Source: Thomas Board
“Children come first in Norwegian culture,” a mother told me within the VilVite, a kid’s science museum in Bergen. We had been talking about how impressive the museum was for youngsters, how staff on every corner were keen to enhance the youngsters’s learning experience. Opened 17 years go, the museum looked brand latest. Exhibits recurrently change so local parents keep coming back.
As we spoke, my daughter played with other children, constructing cars out of Lego to check on a undulating picket track which eventually smashed them to smithereens.
VilVite Science Centre welcomes around 120,000 guests per 12 months.
Source: Thomas Board
Raising children in Norway is different from raising them in England. There is a monthly cap on child-care costs, which incentivizes each parents to work and boosts gender equality within the workforce. Children don’t start school until they’re six years old, which provides them more time within the family unit. The country’s low crime rate means it’s normal for youngsters to walk to high school or to the homes of other members of the family, alone — one other similarity to Japan.

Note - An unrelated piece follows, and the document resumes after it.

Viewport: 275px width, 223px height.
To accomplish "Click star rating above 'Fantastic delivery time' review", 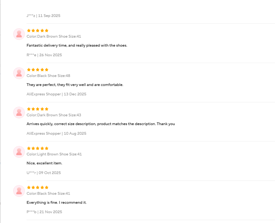I will 38,31.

Loose plans guided our trip, and I let my child cleared the path as much as possible. We ate pancakes by the harbor, laughing on the loud horns of the nearby cruise ships. We rode a funicular railway to the highest of Mount Fløyen, hiked to a lake and skimmed rocks along the water’s edge. We saw cairns along the best way, that are small piles of stones that sometimes mark a crucial spot. My daughter insisted on constructing her own, honoring one in all her favorite stuffed animals.

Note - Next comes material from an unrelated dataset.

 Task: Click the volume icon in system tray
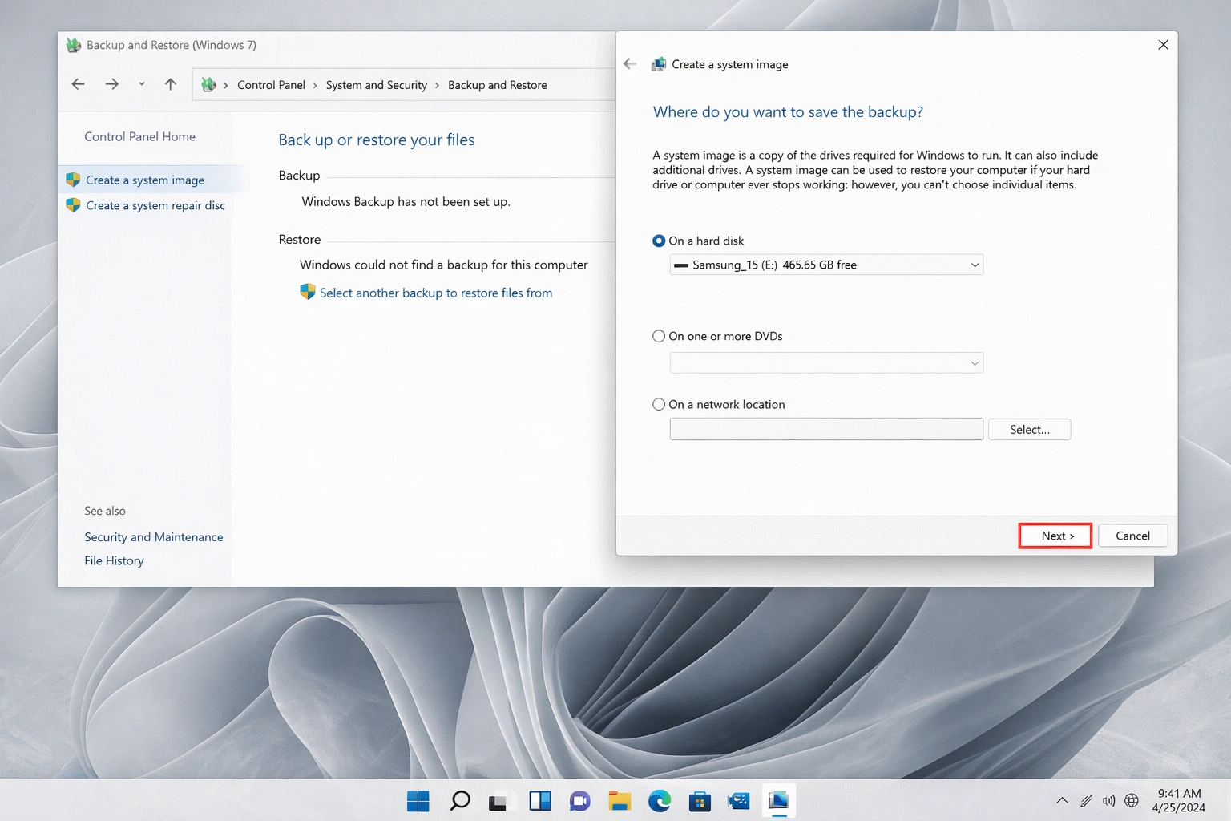(x=1109, y=800)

Atop Mount Fløyen, one in all seven mountains surrounding town of Bergen.
Source: Thomas Board
We spent the remainder of our short vacation exploring the cobbled streets and alleyways of the secure and quiet city, often taking photos of eclectic street art. Our ambling took us to a toy shop, parks, ice cream parlor, fire station and a big church with a practicing choir inside.
A moment to recollect
During our last night together, we sat on our hotel bed, I with a reindeer hotdog and my daughter with a box of leftover pizza. She watched kid’s shows on the tv, not caring that she couldn’t understand a word.
This was an unplanned and easy moment, and I’ll cherish this memory endlessly. We were each content and fulfilled from a day of father-daughter adventure with no responsibilities or thoughts of the long run.
Exploring the art scattered around Bergen, including this bronze statue, often called “The Homeless.”
Source: Thomas Board
Regardless of how spontaneous you could be, being a parent inevitably throws you right into a routine. Even “having fun” can entail unwritten stipulations, worrying and planning.
That is why one-on-one time to really enjoy our youngsters is essential — time after we ignore jobs, house responsibilities, bills and the rest that may weigh life down. Exploring latest territory, solving problems and having fun as a duo, miles from home, is the most effective experiences I’ve had as a parent.
I’m wondering if my little four-year-old will remember this trip when she grows up.
I do know I’ll. I’m already planning our next one.